Apellis co-founder and CEO Cedric Francois said: “Empaveli has the potential to be truly transformational for patients with C3G and primary IC-MPGN, who until now have had very few treatment options.
“As Apellis’ third approval in four years, this milestone underscores the unique ability of targeting C3 to improve patients’ lives.
“We are deeply grateful to everyone who made this approval possible and look forward to building on this momentum as we advance pivotal studies of EMPAVELI in other rare kidney diseases.”
The FDA’s approval of Empaveli is based on positive results from Phase 3 VALIANT study, a randomised, placebo-controlled, double-blinded, multi-centre clinical trial.
The Phase 3 study evaluated the efficacy and safety of Empaveli in 124 patients aged twelve and older with C3G or primary IC-MPGN.
Participants received either Empaveli or a placebo twice weekly for twenty-six weeks, followed by an open-label phase where all patients received Empaveli.
The primary endpoint of the study was the log-transformed ratio of urine protein-to-creatinine ratio (UPCR) at Week 26 compared to baseline.
Empaveli showed a 68% reduction in proteinuria, stabilisation of kidney function, and significant clearance of C3 deposits as measured by C3 staining, compared to placebo.
The study results were consistent across adolescent and adult patients with C3G and primary IC-MPGN, including those with post-transplant disease recurrence.

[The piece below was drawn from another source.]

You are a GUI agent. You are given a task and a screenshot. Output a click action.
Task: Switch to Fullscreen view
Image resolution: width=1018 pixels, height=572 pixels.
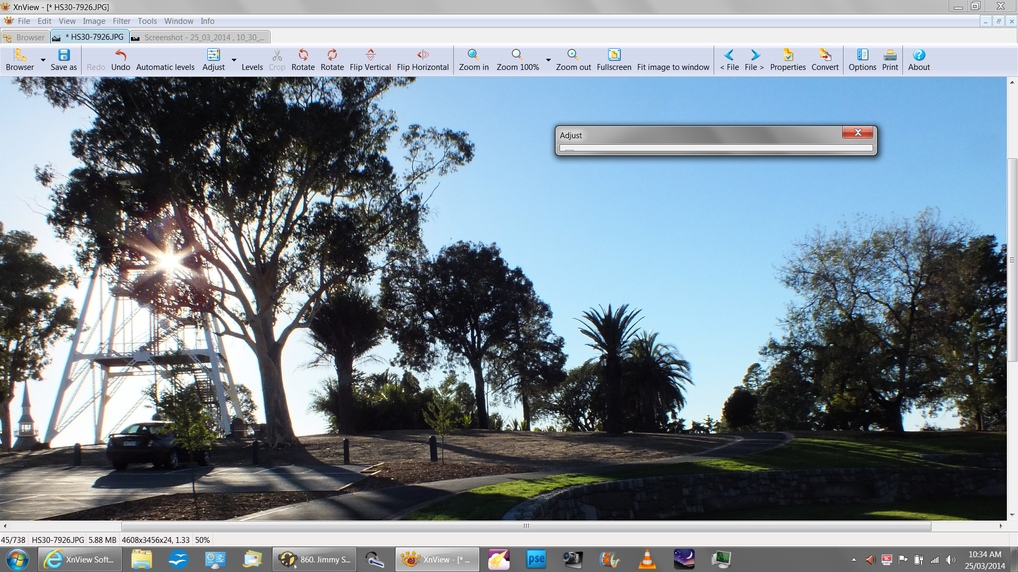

Empaveli-treated patients showed stabilisation of kidney function compared to placebo, as measured by estimated glomerular filtration rate (eGFR).
Also, 71% of Empaveli-treated patients achieved zero C3 staining intensity, indicating complete clearance of C3 deposits.
The safety profile of Empaveli was well-established across all approved indications.
Common adverse reactions in the VALIANT study included infusion site reactions, pyrexia, nasopharyngitis, influenza, cough, and nausea.
Apellis is launching the ApellisAssist programme to support patients by offering a comprehensive support system.
The initiative includes assistance with insurance coverage, financial aid for eligible patients, disease education, and ongoing product support.
VALIANT study lead principal investigator Carla Nester said: “I’m excited to now have a highly effective therapy for a broad range of patients living with C3G and primary IC-MPGN.
“With standard of care, patients living with these rare and severe diseases frequently progress to kidney failure, necessitating lifelong dialysis and/or a kidney transplant.
“Given the urgent need, particularly in children, the approval of EMPAVELI marks a pivotal moment in the treatment of rare kidney diseases.”